Friday November 10 - Main Stage

Opening Ceremonies 1:00 - 1:30 pm

Prayer By: Chief Glenna Wallace
Color Guard: Quapaw Color Guard

Rights of Nature with Casey Camp: 1:30-2:45 pm
Native Americans operate under the conviction that all objects and elements of the earth—both living and nonliving—have an individual spirit that is part of the greater soul of the universe.

Ventriloquist Buddy Bigmountain & Friends: 3:00 – 4:00 pm
Buddy is a member of the Iroquois Nation and is a registered member of the Mohawk of Kahnawake Tribe of Canada. Buddy is not only a Ventriloquist, but also a Comedian and Master Puppeteer. He was the first Native American ventriloquist and soon became one of Indian Country's most popular comedy entertainers today.

Indigenuity: Learning the lessons of Mother Earth with Dan Wildcat: 4:15 – 5:15 pm
Presenter: Dan Wildcat
Panelist: Thomas McNulty, Summerdawn Klain
Indigenuity is the application of deep-spatial wisdom held by Indigenous Peoples to solve practical problems we face today. Indigenuity is the result of a People’s long intergenerational transmissions of experiential knowledge over millennia resulting from their attentiveness to the inextricable symbiotic nexus of human cultures and the ecosystems/environments that gave tribal Peoples their culture and identity. As such Indigenuity is a co-creation of humans and plants, animals, and other natural features of the world.

==================================================

Exercises:
[A] Answer these questions about the Main Stage schedule, one per line:
(i) Who gives the prayer at the opening ceremonies?
(ii) Of which tribe is Buddy Bigmountain a registered member?
(iii) At what times does the Rights of Nature session with Casey Camp start and end?
[B] Update the part of the Main Stage schedule that opens with the words "Indigenuity: Learning the" and closes with "of the world.", and write it out with "Presenter" changed to "Speaker".
[C] Write the next part of the Main Stage schedule, picking up after its last sentence.

Dataset rows:
==================================================

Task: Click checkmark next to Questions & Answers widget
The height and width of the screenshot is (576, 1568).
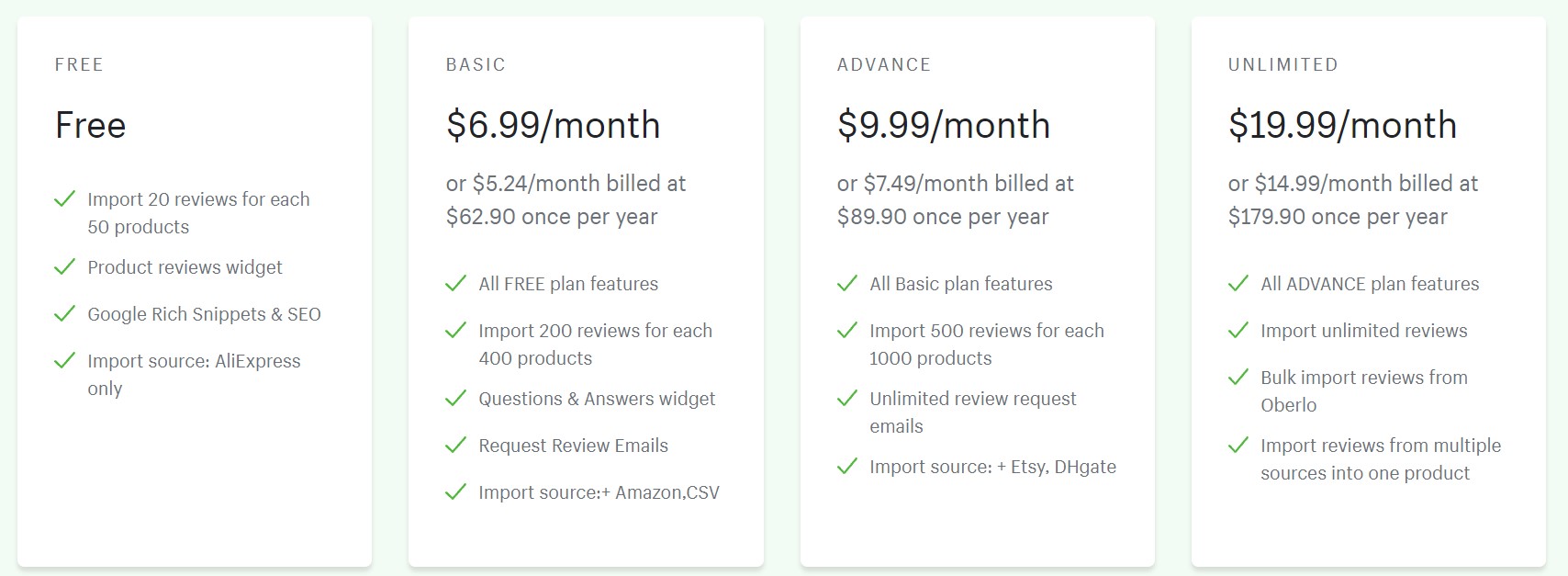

==================================================

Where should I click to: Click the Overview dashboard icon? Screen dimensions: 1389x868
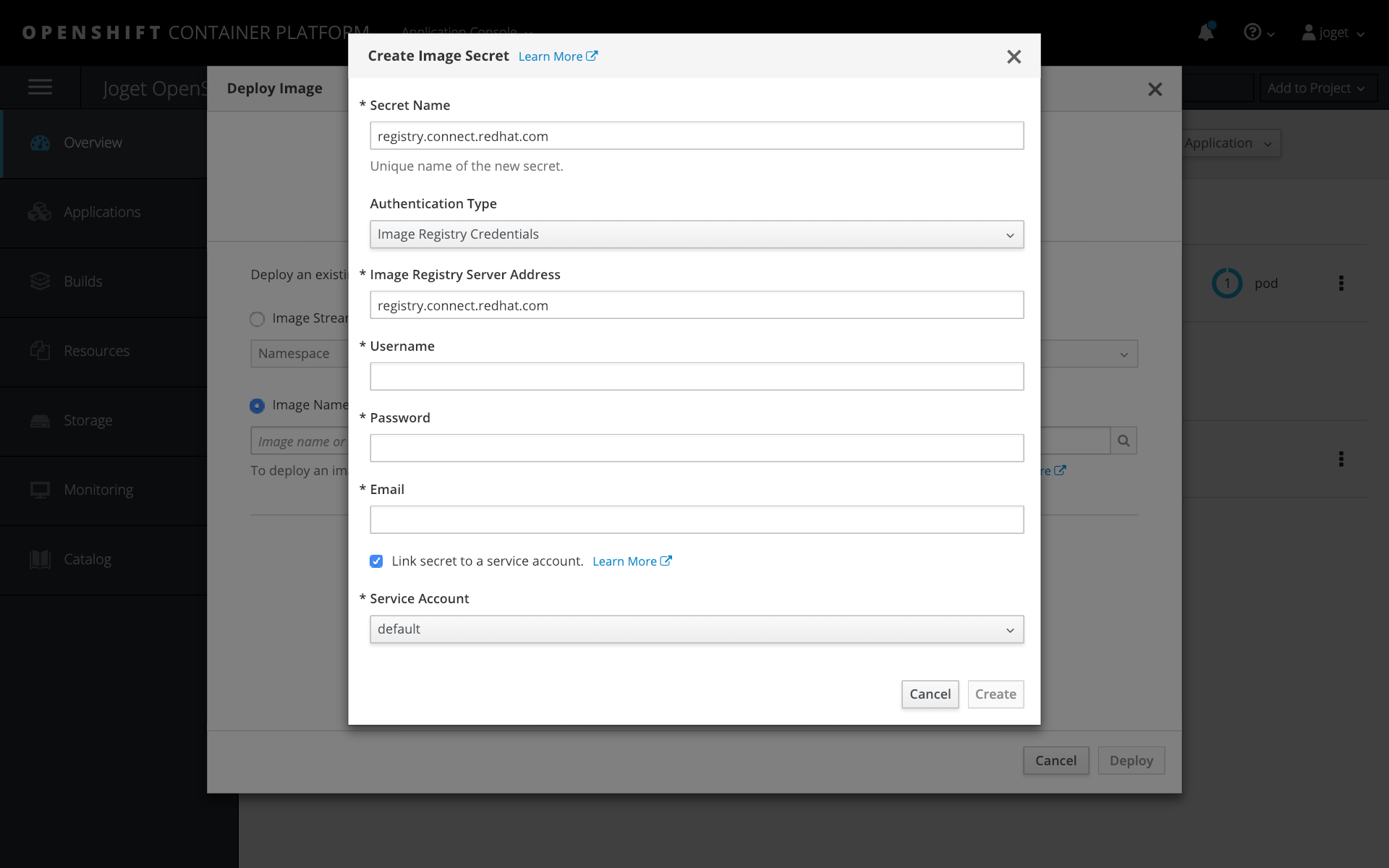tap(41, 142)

==================================================

The answers:
[A]
(i) Chief Glenna Wallace
(ii) The Mohawk of Kahnawake Tribe of Canada
(iii) It runs from 1:30 to 2:45 pm.

[B]
Indigenuity: Learning the lessons of Mother Earth with Dan Wildcat: 4:15 – 5:15 pm
Speaker: Dan Wildcat
Panelist: Thomas McNulty, Summerdawn Klain
Indigenuity is the application of deep-spatial wisdom held by Indigenous Peoples to solve practical problems we face today. Indigenuity is the result of a People’s long intergenerational transmissions of experiential knowledge over millennia resulting from their attentiveness to the inextricable symbiotic nexus of human cultures and the ecosystems/environments that gave tribal Peoples their culture and identity. As such Indigenuity is a co-creation of humans and plants, animals, and other natural features of the world.

[C]
Fashion Show by Lea McCormick & Andra Freeman: 5:30 - 6:15 pm
This event will showcase Native American Fashion designers and their upcoming line of clothing and/or accessories. This Fashion show will promote their new fashions.

God is Red with Bobby Bridger: 6:30pm – 8:00 pm
Moderator: Matt Robinson
Panelists: Max Gail, Dan Wildcat, Derek Jennings & Students including Keziah Pinewalker, a student in Indigenous and American Indian Studies Program at Haskell Indian Nations University. She is a member of the Navajo Nation.

We are honoring Vine Deloria Jr.’s 50 anniversary of the publication of God Is Red. He was a prominent Native American educator, lawyer, and philosopher, with classic work on native religion. In God is Red, Deloria argues convincingly that Christianity has failed today's society, and describes basic tenets that underlie Native religions.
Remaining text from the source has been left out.